### Problem
Rewrite the lines starting with the line with "This screenshot has width=792, height=612." and going on through the line with "pos(969,413)", renaming "Authorizations" to "Permissions" and leaving everything else as it is. Give only those lines.

[Records from a dataset]
· · ·

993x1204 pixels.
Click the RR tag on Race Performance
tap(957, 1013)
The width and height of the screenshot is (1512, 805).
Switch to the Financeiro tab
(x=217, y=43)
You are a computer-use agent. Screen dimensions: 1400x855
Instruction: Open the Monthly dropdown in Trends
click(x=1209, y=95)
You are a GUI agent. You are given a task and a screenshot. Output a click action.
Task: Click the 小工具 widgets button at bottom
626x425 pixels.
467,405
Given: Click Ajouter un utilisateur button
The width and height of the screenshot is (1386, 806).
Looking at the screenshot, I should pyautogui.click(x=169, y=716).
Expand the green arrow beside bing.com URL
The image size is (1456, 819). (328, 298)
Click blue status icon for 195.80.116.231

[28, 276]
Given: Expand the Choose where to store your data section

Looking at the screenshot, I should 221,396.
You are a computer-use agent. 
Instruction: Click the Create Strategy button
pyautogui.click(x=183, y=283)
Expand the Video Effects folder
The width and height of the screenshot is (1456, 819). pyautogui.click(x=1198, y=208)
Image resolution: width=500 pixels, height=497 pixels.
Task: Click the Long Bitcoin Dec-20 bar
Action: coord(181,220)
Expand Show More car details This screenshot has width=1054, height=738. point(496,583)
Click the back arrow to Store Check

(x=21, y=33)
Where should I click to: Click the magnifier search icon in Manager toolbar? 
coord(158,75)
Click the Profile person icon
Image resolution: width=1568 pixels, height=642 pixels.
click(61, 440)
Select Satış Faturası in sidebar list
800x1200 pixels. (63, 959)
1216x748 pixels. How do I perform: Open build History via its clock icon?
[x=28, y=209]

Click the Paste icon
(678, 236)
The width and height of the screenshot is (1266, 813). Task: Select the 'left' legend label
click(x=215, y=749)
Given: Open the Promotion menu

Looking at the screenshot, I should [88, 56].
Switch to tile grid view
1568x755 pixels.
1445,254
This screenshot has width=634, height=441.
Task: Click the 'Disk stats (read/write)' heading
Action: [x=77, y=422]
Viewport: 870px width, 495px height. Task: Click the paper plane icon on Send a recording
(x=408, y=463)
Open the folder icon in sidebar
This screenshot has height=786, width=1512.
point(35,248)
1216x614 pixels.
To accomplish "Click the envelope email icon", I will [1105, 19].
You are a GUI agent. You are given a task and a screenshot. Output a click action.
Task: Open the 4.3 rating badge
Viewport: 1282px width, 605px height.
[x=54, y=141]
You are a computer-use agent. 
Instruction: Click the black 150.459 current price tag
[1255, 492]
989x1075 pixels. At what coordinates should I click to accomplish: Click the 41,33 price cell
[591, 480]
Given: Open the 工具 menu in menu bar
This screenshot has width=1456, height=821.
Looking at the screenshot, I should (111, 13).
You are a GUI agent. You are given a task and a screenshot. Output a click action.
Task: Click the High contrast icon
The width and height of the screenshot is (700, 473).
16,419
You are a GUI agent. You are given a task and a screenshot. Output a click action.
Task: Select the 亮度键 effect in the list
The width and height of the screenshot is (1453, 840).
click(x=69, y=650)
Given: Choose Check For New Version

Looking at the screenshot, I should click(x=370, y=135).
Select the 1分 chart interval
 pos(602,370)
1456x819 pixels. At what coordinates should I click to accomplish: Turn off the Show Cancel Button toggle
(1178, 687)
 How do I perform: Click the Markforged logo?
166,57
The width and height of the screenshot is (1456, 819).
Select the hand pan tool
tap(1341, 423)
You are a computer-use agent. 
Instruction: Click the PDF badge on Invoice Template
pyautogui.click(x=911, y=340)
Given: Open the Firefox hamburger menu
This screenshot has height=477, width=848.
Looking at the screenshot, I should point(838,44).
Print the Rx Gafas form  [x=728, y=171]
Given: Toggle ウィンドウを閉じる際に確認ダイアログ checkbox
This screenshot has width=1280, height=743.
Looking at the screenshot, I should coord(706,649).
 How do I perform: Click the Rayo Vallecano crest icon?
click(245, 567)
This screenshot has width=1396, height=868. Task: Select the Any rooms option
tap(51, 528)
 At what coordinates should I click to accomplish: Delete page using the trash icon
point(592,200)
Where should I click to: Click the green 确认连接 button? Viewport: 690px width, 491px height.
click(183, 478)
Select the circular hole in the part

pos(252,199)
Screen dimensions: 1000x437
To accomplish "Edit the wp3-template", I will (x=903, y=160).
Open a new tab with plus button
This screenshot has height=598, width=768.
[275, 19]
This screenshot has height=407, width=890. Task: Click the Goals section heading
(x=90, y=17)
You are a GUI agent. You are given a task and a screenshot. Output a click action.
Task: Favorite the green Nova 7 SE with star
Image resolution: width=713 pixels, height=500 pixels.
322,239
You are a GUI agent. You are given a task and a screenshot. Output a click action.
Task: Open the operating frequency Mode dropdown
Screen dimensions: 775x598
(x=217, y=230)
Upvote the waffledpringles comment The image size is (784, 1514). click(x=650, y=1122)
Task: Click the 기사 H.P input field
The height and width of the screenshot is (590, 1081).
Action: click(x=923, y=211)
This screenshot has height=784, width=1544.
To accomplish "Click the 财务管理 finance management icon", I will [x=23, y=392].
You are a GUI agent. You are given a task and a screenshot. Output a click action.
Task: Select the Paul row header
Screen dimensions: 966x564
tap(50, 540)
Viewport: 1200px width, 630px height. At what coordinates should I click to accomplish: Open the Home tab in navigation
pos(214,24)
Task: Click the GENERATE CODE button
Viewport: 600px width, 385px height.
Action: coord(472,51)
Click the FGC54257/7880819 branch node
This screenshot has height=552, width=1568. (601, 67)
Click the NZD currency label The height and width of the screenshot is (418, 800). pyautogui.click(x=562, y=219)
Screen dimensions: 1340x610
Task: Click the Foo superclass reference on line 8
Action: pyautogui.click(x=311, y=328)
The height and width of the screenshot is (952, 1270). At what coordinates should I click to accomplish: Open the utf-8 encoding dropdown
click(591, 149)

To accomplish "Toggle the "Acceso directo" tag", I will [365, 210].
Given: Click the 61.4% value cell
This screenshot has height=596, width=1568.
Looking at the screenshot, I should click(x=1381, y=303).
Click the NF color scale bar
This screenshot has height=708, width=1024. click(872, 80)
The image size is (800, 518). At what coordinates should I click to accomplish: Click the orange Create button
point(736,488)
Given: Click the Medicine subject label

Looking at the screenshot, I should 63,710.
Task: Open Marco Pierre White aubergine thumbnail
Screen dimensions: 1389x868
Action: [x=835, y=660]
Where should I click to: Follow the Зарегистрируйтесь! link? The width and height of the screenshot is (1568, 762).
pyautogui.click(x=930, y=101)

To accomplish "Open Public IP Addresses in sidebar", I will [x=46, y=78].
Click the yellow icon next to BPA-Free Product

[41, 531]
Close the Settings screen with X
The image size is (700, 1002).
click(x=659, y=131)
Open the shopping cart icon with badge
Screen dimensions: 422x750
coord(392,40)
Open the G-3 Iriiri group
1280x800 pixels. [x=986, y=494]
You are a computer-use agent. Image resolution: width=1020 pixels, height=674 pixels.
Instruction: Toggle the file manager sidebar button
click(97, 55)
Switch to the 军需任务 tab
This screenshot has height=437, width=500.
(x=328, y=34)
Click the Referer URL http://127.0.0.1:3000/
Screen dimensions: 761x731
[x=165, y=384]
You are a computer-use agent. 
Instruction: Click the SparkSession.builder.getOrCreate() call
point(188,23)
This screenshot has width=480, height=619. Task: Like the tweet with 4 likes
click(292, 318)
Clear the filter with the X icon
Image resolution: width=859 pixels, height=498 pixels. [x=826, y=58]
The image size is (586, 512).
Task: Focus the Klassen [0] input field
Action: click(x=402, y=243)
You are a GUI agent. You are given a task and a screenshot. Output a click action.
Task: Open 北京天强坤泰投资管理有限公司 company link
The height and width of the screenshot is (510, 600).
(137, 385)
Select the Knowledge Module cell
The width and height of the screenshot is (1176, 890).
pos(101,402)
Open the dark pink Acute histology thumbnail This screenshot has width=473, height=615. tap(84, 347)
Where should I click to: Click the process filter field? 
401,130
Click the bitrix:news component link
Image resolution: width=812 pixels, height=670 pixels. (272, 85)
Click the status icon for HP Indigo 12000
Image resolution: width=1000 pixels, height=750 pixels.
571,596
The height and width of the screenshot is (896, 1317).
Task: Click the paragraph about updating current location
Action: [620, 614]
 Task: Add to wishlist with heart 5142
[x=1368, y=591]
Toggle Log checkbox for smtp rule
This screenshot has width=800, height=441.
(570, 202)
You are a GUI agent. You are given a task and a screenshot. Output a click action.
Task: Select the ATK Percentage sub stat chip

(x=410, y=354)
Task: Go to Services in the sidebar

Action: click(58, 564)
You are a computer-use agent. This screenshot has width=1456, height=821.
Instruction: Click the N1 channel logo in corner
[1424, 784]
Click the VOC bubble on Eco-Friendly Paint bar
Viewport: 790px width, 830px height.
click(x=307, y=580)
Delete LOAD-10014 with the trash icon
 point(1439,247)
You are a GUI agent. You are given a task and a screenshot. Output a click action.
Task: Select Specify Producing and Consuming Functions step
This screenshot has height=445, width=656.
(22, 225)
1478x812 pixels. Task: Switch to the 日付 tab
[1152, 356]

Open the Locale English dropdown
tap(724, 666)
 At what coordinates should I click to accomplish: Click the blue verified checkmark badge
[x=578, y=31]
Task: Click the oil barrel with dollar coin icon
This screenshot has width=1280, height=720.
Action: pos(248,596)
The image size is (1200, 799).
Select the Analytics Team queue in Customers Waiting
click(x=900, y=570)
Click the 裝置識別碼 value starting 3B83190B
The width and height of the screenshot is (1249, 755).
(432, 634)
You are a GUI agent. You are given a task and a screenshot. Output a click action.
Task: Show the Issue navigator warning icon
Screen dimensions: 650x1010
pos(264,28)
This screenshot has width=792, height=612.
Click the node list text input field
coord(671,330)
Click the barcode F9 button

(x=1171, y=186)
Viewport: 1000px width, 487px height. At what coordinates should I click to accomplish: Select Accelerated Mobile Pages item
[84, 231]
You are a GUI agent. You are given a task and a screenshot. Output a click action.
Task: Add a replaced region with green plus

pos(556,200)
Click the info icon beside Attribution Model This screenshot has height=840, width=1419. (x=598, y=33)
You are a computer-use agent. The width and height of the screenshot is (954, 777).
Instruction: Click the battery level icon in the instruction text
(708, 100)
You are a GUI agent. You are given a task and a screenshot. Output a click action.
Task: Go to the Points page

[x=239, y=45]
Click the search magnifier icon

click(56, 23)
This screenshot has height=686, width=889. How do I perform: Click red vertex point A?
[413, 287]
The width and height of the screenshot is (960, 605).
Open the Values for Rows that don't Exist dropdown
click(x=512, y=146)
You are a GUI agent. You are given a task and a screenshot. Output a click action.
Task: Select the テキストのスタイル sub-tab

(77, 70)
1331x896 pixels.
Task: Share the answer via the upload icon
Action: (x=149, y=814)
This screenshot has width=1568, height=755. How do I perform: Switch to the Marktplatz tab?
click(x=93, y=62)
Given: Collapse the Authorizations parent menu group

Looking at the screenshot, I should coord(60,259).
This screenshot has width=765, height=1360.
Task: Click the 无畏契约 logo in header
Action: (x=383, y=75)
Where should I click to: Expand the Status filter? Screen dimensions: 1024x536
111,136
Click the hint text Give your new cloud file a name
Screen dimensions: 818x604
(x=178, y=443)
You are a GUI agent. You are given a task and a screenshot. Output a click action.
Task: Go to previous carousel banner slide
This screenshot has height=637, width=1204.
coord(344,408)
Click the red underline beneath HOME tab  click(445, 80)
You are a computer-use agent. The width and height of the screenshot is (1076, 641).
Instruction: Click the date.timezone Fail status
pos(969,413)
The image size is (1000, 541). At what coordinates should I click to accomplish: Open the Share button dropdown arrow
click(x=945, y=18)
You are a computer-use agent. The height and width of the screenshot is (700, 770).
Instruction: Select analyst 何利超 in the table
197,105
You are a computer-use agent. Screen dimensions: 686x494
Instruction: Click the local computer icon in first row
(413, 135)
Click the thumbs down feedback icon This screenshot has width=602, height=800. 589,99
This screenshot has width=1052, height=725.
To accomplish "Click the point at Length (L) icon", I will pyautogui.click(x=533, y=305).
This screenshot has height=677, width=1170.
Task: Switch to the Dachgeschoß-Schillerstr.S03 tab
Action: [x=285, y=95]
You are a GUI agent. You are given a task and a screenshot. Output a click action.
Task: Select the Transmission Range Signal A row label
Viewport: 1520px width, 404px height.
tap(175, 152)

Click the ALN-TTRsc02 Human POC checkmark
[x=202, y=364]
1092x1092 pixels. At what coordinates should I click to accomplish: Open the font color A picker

· · ·

### Output below
This screenshot has width=792, height=612.
Click the node list text input field
coord(671,330)
Click the barcode F9 button

(x=1171, y=186)
Viewport: 1000px width, 487px height. At what coordinates should I click to accomplish: Select Accelerated Mobile Pages item
[84, 231]
You are a GUI agent. You are given a task and a screenshot. Output a click action.
Task: Add a replaced region with green plus

pos(556,200)
Click the info icon beside Attribution Model This screenshot has height=840, width=1419. (x=598, y=33)
You are a computer-use agent. The width and height of the screenshot is (954, 777).
Instruction: Click the battery level icon in the instruction text
(708, 100)
You are a GUI agent. You are given a task and a screenshot. Output a click action.
Task: Go to the Points page

[x=239, y=45]
Click the search magnifier icon

click(56, 23)
This screenshot has height=686, width=889. How do I perform: Click red vertex point A?
[413, 287]
The width and height of the screenshot is (960, 605).
Open the Values for Rows that don't Exist dropdown
click(x=512, y=146)
You are a GUI agent. You are given a task and a screenshot. Output a click action.
Task: Select the テキストのスタイル sub-tab

(77, 70)
1331x896 pixels.
Task: Share the answer via the upload icon
Action: (x=149, y=814)
This screenshot has width=1568, height=755. How do I perform: Switch to the Marktplatz tab?
click(x=93, y=62)
Given: Collapse the Permissions parent menu group

Looking at the screenshot, I should coord(60,259).
This screenshot has width=765, height=1360.
Task: Click the 无畏契约 logo in header
Action: (x=383, y=75)
Where should I click to: Expand the Status filter? Screen dimensions: 1024x536
111,136
Click the hint text Give your new cloud file a name
Screen dimensions: 818x604
(x=178, y=443)
You are a GUI agent. You are given a task and a screenshot. Output a click action.
Task: Go to previous carousel banner slide
This screenshot has height=637, width=1204.
coord(344,408)
Click the red underline beneath HOME tab  click(445, 80)
You are a computer-use agent. The width and height of the screenshot is (1076, 641).
Instruction: Click the date.timezone Fail status
pos(969,413)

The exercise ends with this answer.